**TAREAS PENDIENTES:**
a: Repite, tal como aparece en el relato del telegrama a Liberia, todo lo que va desde "El tiempo era" hasta "a mi pasado.".
b: Responde según el relato del telegrama a Liberia:
(i) ¿Cómo llamaban al misionero los habitantes nativos de las aldeas?
(ii) ¿Desde qué ciudad se envió el telegrama y en qué idioma?
(iii) ¿Qué fecha de llegada indica el telegrama?
c: Escribe la parte siguiente del relato del telegrama a Liberia, a partir de su última oración.

**FRAGMENTO EXTRAÍDO:**
Claro, aquella información no era demasiado. Desde luego, no tenía su dirección a mano, ya que no estaba preparado para este viaje. Pero, de alguna manera, tenía que encontrar esta escuela, organizar mi visita y encontrar un razonable alojamiento.

A partir de los relatos que mis padres me contaban, sabía que los habitantes nativos de las aldeas solían llamar al misionero, mi padre, “Massa Noltze”. Pensé que este detalle, por más débil y por más lejano que estuviera en el tiempo, podría ayudarme para contactar al director de la escuela de Konola.

El tiempo era escaso. Decidí enviar desde Buenos Aires un telegrama en inglés. Por aquel momento, a fines de la década de 1970, los telegramas eran la manera habitual para enviar mensajes internacionales urgentes:

“Al señor director – Konola Academy – Liberia”.

“Hijo del misionero Massa Noltze viene de visita”.

“Llegada 18 de mayo – 1:00 a.m.”

“Aeropuerto Monrovia – KLM”.

“Por favor, tome contacto”.

Ahora no quedaba más que orar por la ayuda de Dios, y así lo hice fervientemente. Estaba dispuesto correr el riesgo de la incertidumbre: tenía la esperanza de que alguien, en alguna parte en Liberia, estuviese en condiciones de interpretar debidamente este extraño telegrama y dispuesto a hacerlo llegar a su destinatario real. La inesperada posibilidad de interrumpir mi vuelo en Liberia era un desafío a mi pasado.

**MATERIAL:**

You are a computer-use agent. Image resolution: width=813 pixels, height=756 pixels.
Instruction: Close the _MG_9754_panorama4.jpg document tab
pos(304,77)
...
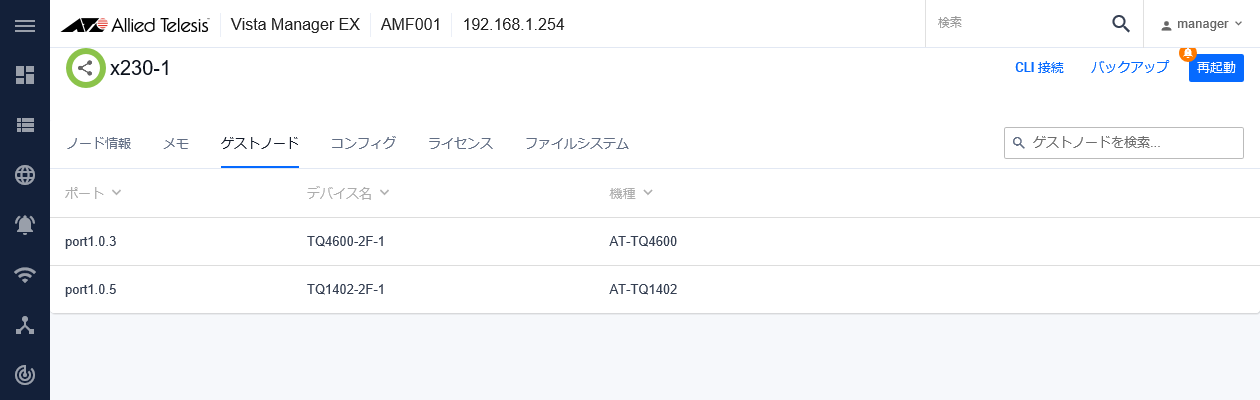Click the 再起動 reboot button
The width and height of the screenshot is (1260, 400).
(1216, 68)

**RESPUESTAS A CONTINUACIÓN:**
a:
El tiempo era escaso. Decidí enviar desde Buenos Aires un telegrama en inglés. Por aquel momento, a fines de la década de 1970, los telegramas eran la manera habitual para enviar mensajes internacionales urgentes:

“Al señor director – Konola Academy – Liberia”.

“Hijo del misionero Massa Noltze viene de visita”.

“Llegada 18 de mayo – 1:00 a.m.”

“Aeropuerto Monrovia – KLM”.

“Por favor, tome contacto”.

Ahora no quedaba más que orar por la ayuda de Dios, y así lo hice fervientemente. Estaba dispuesto correr el riesgo de la incertidumbre: tenía la esperanza de que alguien, en alguna parte en Liberia, estuviese en condiciones de interpretar debidamente este extraño telegrama y dispuesto a hacerlo llegar a su destinatario real. La inesperada posibilidad de interrumpir mi vuelo en Liberia era un desafío a mi pasado.

b:
(i) "Massa Noltze".
(ii) Desde Buenos Aires, en inglés.
(iii) El 18 de mayo.

c:
El aterrizaje de la gran Boeing 747 fue notablemente suave: apenas una sacudida y la máquina fue rodando por la pista hasta detenerse del todo. Un tanto preocupada, una azafata vino hasta mi asiento y me habló en voz baja:

–¿Es usted el Señor Noltze? Piensa dejar aquí el avión, ¿verdad? Monrovia es una ciudad muy peligrosa, señor, ¡y mucho más a estas horas de la madrugada! ¿Cuenta usted con atención aquí? ¿Necesita nuestra ayuda?

En ese momento comencé a darme cabalmente cuenta de en qué aventura me había metido. Sentí cómo el calor subía hasta mi cuello y mi garganta. Con sorpresa, escuché mi voz decir en tono sereno y con plena convicción:

–Sí, sí... interrumpo aquí el vuelo. No se preocupe... ¡yo nací aquí!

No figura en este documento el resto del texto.